Challenge:
Write out again the lines starting at the one containing "Task: Select the 12.6 sleeve length cell" and ending at the one containing "point(426,720)", requests included, with each coordinate in the answers multiplied by 0.2 and rounded to a whole number, halves rounding up. Leave every number in the requests unchanged.

····················

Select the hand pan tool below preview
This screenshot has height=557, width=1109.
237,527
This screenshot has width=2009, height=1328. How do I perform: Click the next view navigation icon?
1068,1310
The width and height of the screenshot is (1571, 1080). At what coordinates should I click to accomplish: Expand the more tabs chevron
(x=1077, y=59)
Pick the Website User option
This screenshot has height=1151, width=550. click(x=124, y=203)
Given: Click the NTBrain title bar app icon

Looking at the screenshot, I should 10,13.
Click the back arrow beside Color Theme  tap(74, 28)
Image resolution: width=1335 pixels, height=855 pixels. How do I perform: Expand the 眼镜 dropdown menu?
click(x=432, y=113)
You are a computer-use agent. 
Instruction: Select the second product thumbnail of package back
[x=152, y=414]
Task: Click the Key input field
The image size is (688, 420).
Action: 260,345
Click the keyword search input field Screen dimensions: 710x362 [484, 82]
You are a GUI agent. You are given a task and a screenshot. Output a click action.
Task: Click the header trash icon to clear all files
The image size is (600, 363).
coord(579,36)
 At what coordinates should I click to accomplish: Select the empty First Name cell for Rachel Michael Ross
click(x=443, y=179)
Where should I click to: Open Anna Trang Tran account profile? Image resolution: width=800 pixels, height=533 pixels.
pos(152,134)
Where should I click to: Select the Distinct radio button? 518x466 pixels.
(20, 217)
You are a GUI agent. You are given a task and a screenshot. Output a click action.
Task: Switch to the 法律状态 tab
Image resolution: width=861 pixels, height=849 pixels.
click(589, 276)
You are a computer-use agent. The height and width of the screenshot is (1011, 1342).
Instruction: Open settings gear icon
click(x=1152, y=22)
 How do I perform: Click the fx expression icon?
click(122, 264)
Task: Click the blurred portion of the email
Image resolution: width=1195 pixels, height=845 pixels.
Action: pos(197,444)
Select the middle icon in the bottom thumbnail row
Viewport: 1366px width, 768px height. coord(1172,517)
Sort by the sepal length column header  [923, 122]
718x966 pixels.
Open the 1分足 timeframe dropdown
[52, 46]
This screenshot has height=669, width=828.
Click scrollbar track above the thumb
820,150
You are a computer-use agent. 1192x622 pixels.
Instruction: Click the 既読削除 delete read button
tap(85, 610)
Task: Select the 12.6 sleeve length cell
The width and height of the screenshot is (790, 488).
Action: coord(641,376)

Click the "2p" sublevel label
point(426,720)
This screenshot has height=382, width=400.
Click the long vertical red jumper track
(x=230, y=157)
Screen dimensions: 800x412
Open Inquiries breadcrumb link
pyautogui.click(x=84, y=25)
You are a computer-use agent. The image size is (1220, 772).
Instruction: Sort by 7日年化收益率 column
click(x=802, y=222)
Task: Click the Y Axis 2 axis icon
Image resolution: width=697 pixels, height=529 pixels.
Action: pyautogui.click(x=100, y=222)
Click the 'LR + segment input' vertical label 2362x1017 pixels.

····················

Written response:
Task: Select the 12.6 sleeve length cell
The width and height of the screenshot is (790, 488).
Action: coord(128,75)

Click the "2p" sublevel label
point(85,144)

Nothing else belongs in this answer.